(How to complete this task): Starting at the first line of the data below, write out each line exactly until you reach the line containing "Task: Favorite Ariel Kaye with heart icon", and include that line too.
Provided data Start Marker
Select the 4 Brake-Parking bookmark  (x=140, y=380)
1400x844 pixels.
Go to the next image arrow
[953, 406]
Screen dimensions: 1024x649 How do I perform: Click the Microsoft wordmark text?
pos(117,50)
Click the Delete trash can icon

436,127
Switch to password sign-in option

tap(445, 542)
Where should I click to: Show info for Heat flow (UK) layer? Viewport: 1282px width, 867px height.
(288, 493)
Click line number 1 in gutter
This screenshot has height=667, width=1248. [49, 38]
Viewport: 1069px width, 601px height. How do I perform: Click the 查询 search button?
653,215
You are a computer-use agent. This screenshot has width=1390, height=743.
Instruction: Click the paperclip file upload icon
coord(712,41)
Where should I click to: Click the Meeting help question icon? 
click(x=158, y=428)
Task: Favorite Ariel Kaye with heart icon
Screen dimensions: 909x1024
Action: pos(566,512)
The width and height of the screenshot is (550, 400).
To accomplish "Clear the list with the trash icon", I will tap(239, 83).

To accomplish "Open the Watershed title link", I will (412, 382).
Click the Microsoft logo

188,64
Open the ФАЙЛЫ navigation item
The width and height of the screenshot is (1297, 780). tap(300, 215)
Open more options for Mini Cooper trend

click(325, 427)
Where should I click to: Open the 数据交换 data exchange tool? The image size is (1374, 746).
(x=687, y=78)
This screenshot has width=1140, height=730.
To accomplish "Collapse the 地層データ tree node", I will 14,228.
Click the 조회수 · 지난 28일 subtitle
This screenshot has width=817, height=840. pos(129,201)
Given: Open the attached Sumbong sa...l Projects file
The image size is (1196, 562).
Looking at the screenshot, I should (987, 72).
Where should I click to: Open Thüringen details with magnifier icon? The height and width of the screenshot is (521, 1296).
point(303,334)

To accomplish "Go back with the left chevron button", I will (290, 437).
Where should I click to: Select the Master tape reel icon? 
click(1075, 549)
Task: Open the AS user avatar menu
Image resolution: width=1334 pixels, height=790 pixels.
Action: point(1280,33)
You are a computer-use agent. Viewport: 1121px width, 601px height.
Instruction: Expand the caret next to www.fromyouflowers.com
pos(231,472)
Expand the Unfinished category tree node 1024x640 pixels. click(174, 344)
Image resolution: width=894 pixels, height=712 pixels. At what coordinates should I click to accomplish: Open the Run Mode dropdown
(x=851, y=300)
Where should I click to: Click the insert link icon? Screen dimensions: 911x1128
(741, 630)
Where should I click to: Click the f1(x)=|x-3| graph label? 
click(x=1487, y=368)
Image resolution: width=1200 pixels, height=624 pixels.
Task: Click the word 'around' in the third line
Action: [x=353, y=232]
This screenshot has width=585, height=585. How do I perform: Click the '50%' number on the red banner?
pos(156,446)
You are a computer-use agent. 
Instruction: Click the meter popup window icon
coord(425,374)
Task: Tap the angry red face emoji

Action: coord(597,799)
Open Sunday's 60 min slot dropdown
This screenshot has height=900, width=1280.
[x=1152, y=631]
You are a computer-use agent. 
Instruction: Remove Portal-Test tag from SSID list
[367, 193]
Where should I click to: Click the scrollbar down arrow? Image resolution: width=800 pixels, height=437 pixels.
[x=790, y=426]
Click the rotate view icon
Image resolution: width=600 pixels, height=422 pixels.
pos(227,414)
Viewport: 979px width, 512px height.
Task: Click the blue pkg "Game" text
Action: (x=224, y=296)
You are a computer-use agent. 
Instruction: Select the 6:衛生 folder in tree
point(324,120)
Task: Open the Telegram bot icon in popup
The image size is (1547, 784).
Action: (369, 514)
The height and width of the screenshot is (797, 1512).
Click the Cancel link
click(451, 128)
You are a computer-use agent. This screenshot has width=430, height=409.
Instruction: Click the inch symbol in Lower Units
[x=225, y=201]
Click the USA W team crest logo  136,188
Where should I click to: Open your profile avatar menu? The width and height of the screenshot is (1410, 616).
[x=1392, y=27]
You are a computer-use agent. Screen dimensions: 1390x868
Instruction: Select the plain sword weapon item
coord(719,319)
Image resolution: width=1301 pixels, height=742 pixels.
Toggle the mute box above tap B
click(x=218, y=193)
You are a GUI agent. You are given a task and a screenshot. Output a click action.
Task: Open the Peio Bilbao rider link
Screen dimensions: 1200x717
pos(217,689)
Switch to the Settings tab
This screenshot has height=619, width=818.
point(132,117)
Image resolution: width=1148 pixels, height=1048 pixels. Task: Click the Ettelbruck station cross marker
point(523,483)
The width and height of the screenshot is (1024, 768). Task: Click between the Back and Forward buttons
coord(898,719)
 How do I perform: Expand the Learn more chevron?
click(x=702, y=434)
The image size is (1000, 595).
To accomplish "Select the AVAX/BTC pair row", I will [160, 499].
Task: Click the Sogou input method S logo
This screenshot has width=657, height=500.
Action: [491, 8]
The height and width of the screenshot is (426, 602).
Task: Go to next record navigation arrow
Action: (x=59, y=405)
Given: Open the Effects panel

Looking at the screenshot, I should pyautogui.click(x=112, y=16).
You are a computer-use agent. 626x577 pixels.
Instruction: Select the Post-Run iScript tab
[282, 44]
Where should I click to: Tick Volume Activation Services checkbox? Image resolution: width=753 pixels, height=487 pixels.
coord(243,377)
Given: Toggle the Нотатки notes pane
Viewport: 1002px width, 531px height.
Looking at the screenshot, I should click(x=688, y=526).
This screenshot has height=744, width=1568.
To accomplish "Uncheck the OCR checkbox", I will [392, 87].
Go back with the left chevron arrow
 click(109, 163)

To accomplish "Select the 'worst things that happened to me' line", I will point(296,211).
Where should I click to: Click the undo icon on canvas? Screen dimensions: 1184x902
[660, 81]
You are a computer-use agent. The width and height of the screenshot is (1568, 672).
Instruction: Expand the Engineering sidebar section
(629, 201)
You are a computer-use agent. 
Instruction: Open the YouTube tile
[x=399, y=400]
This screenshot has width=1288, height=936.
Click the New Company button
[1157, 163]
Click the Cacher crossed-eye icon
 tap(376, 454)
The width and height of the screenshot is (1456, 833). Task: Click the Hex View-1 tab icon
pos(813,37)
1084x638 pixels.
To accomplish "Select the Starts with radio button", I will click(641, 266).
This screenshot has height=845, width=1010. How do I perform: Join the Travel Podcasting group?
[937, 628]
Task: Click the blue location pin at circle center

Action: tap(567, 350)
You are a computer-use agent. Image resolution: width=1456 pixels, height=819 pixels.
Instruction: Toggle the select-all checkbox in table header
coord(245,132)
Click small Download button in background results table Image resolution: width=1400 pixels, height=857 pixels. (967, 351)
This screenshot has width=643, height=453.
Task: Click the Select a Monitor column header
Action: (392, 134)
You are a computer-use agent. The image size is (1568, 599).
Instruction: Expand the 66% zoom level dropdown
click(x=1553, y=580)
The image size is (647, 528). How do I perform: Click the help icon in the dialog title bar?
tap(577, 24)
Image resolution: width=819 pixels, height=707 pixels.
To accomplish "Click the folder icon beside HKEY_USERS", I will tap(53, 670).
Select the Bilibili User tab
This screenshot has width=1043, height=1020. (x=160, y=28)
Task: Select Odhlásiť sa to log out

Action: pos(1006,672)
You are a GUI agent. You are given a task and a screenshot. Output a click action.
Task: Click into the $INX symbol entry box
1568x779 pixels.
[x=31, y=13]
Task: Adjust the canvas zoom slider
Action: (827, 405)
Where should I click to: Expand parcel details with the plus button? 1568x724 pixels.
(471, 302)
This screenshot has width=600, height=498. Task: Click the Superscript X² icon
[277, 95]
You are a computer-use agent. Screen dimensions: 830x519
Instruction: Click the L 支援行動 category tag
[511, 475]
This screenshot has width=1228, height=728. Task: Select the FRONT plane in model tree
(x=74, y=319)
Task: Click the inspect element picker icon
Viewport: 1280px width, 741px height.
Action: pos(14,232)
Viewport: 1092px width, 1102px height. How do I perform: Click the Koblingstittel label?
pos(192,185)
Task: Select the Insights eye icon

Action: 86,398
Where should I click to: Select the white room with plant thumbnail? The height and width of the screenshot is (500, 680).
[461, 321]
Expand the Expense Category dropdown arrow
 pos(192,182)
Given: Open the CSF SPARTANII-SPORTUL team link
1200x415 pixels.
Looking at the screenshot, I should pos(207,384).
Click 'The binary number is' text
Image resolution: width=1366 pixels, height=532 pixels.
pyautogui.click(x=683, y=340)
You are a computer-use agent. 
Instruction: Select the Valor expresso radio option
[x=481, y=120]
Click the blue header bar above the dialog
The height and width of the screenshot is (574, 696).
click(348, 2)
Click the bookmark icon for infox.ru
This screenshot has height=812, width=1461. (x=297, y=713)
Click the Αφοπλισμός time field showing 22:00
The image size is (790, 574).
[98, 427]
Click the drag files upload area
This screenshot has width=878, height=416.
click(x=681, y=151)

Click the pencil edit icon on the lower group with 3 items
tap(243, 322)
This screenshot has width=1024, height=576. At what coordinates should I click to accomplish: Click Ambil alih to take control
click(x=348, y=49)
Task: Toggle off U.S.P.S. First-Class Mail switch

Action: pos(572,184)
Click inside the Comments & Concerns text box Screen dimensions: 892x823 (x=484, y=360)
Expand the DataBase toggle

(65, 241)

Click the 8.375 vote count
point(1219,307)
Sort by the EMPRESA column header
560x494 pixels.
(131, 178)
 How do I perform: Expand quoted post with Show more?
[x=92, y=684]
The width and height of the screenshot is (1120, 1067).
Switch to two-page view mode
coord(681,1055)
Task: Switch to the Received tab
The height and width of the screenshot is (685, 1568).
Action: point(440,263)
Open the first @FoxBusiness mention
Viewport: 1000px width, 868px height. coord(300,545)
Provided data End Marker
(Exercise answer):
Select the 4 Brake-Parking bookmark  (x=140, y=380)
1400x844 pixels.
Go to the next image arrow
[953, 406]
Screen dimensions: 1024x649 How do I perform: Click the Microsoft wordmark text?
pos(117,50)
Click the Delete trash can icon

436,127
Switch to password sign-in option

tap(445, 542)
Where should I click to: Show info for Heat flow (UK) layer? Viewport: 1282px width, 867px height.
(288, 493)
Click line number 1 in gutter
This screenshot has height=667, width=1248. [49, 38]
Viewport: 1069px width, 601px height. How do I perform: Click the 查询 search button?
653,215
You are a computer-use agent. This screenshot has width=1390, height=743.
Instruction: Click the paperclip file upload icon
coord(712,41)
Where should I click to: Click the Meeting help question icon? 
click(x=158, y=428)
Task: Favorite Ariel Kaye with heart icon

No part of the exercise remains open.